Lord of Appeal in Ordinary
- In office 1998–2004

Member of the House of Lords
- Lord Temporal
- Lord of Appeal in Ordinary 1 October 1998 – 15 March 2004

Lord Justice of Appeal
- In office 1993–1998

Personal details
- Born: John Stewart Hobhouse 31 January 1932 Mossley Hill, Liverpool
- Died: 15 March 2004 (aged 72)
- Spouse: Susannah Roskill
- Children: 3
- Alma mater: Christ Church, Oxford
- Occupation: Judge
- Profession: Barrister

= John Hobhouse, Baron Hobhouse of Woodborough =

British barrister and judge

John Stewart Hobhouse, Baron Hobhouse of Woodborough, PC (31 January 1932 – 15 March 2004) was a British barrister and judge who served as a Lord of Appeal in Ordinary from 1998 to 2004.

== Biography ==
Hobhouse was born in Mossley Hill, Liverpool, the son of the shipowner Sir John Richard Hobhouse, and grandson of Henry Hobhouse, the MP. He was educated at Eton College. After working abroad in Australia and New Zealand on a sheep farm, Hobhouse returned to Christ Church, Oxford in 1951, where he read jurisprudence. He was called to the bar by Inner Temple in 1955, of which he later became a bencher.

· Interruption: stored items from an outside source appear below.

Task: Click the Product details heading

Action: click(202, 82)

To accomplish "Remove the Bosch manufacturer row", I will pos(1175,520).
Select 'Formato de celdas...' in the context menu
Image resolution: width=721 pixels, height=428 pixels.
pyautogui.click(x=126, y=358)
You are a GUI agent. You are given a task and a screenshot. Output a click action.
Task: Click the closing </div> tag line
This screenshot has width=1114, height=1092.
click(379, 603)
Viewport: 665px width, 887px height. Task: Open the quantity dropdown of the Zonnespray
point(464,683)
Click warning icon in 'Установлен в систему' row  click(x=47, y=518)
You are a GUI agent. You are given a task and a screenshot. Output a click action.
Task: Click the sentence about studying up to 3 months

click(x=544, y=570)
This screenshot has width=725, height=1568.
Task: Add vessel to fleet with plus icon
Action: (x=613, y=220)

Following a pupillage with Michael Kerr, Hobhouse became a tenant at 7 King's Bench Walk, the chambers of Henry Brandon, and joined the Northern Circuit. At the bar he specialised in admiralty law. He was appointed a Queen's Counsel in 1973.

Hobhouse was made a High Court judge in 1982, receiving the customary knighthood, and was assigned to the Queen's Bench Division. He was made a Lord Justice of Appeal in 1993, when he was also sworn of the Privy Council. On 1 October 1998 he was appointed as a Lord of Appeal in Ordinary, becoming a life peer as Baron Hobhouse of Woodborough, of Woodborough in the County of Wiltshire.

==Family==
Lord Hobhouse was married to Susannah Roskill, the daughter of Sir Ashton Roskill QC. They had two sons and one daughter.

His grandfather Henry was the nephew and ward of Arthur Hobhouse, 1st Baron Hobhouse.

==Reputation==

Lord Justice Bean has criticised Lord Hobhouse for his perceived lack of human empathy. He said, "Hobhouse was a desiccated calculating machine, unsuited to trying cases involving human beings."

==Notable cases==

Notable judicial decisions in which Lord Hobhouse participated included:
- Hazell v Hammersmith and Fulham LBC (at first instance)
- Morgan Grenfell & Co Ltd v Welwyn Hatfield DC (Divisional Court - key test case in the local authorities swaps litigation)
- Westdeutsche Landesbank Girozentrale v Islington LBC (at first instance)
- R (Factortame Ltd) v Secretary of State for Transport ("Factortame IV", Divisional Court)
- Berezovsky v Michaels (House of Lords)
- Attorney General v Blake (House of Lords)
- R v Hinks (House of Lords)
- Lange v Atkinson (Privy Council)
- Auckland Harbour Board v Commissioner of Inland Revenue (Privy Council)
- Royal Bank of Scotland plc v Etridge (No 2) (House of Lords)
- Dextra Bank & Trust Co Ltd v Bank of Jamaica (Privy Council)
- Mirvahedy v Henley (House of Lords)
- B v Attorney General (Privy Council)
- Tomlinson v Congleton BC (House of Lords)
- Shogun Finance Ltd v Hudson (House of Lords)
- R v Bow Street Stipendiary Magistrate, ex parte United States Government (House of Lords)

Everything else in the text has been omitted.